▶ **TASK TO CARRY OUT**
Set down exactly the lines below between the line holding "Instruction: Open the Trash icon in the dock" and the line holding "Enable classic Alt+Tab dialog checkbox", inclusive; no other line belongs in the answer.
BEGIN EXERCISE DATA
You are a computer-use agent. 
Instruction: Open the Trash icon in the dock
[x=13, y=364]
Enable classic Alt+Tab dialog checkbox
END EXERCISE DATA
BEGIN EXERCISE DATA
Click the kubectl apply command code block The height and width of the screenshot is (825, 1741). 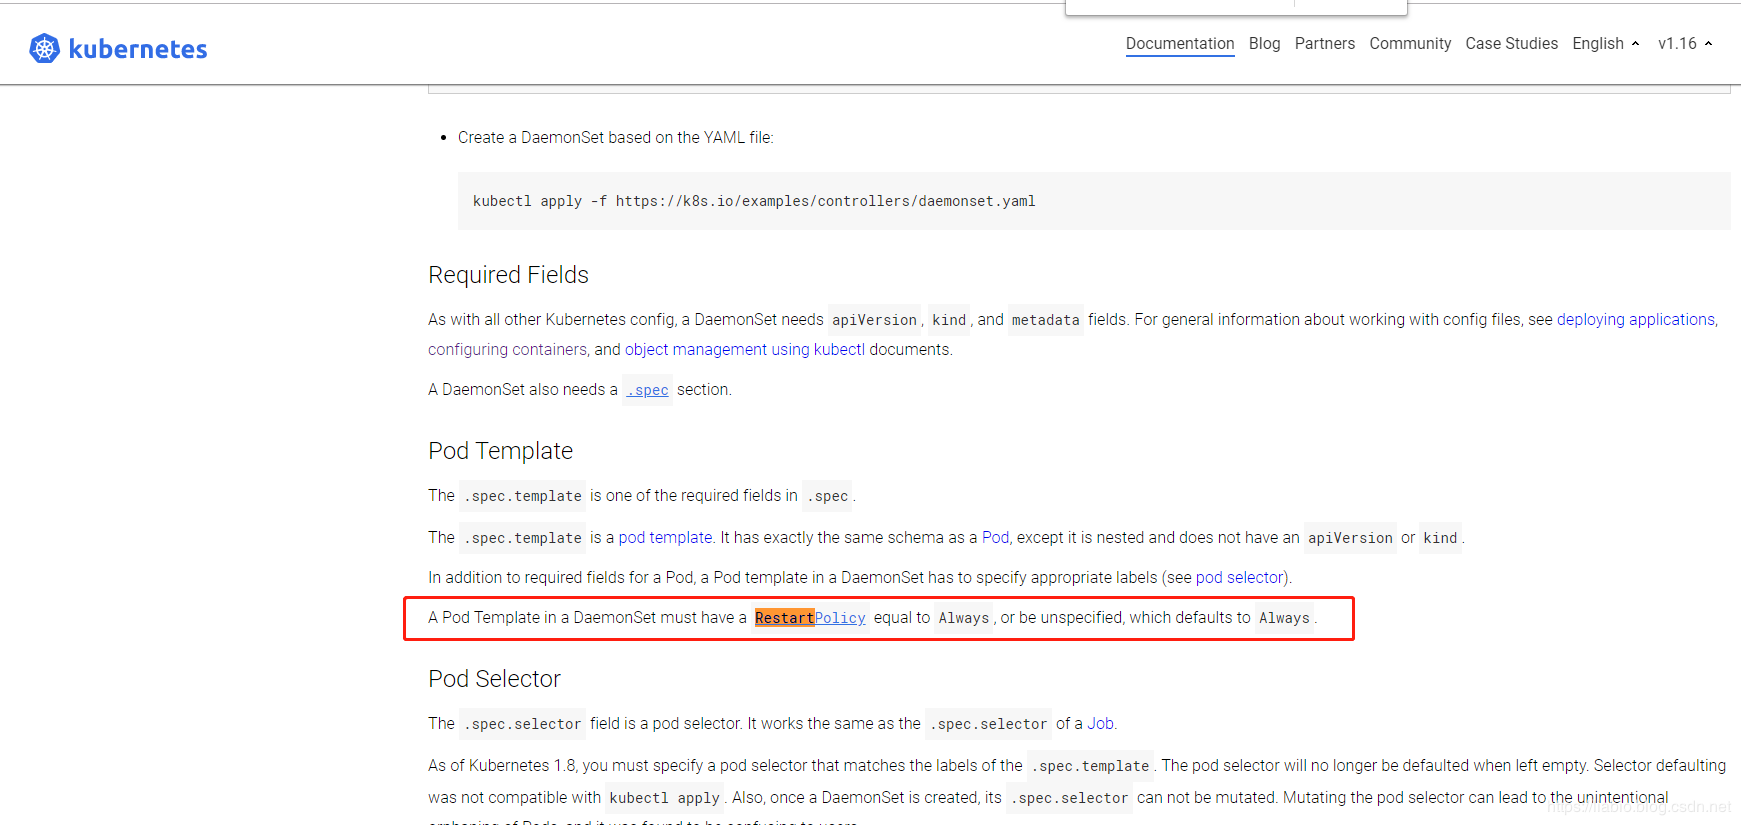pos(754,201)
END EXERCISE DATA
BEGIN EXERCISE DATA
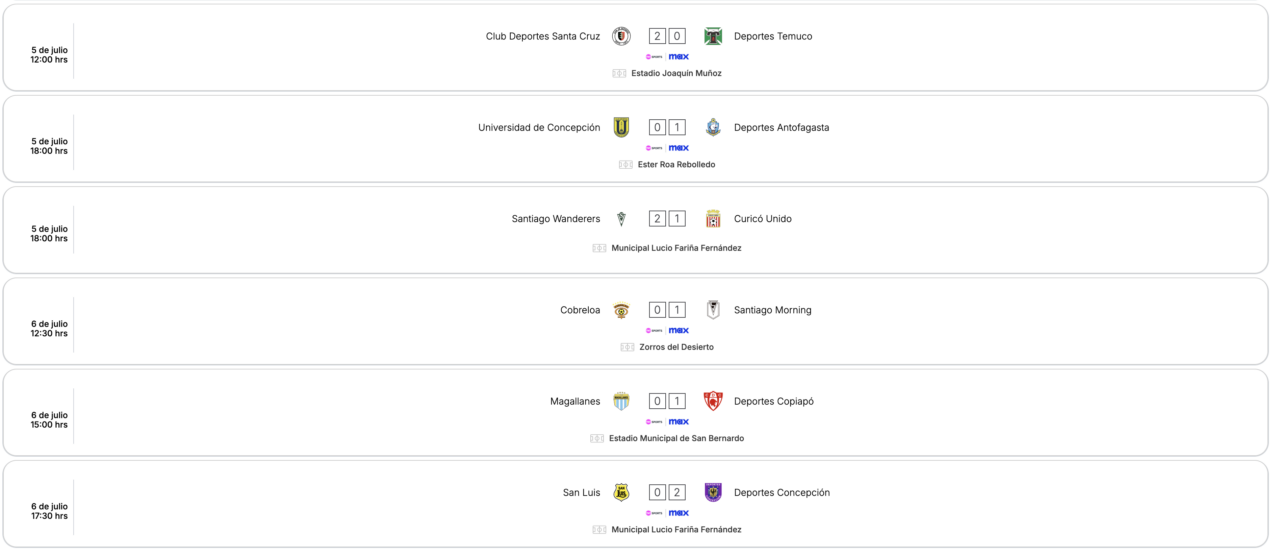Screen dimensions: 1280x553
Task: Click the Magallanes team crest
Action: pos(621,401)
END EXERCISE DATA
▶ **EXPECTED ANSWER**
Instruction: Open the Trash icon in the dock
[x=13, y=364]
Enable classic Alt+Tab dialog checkbox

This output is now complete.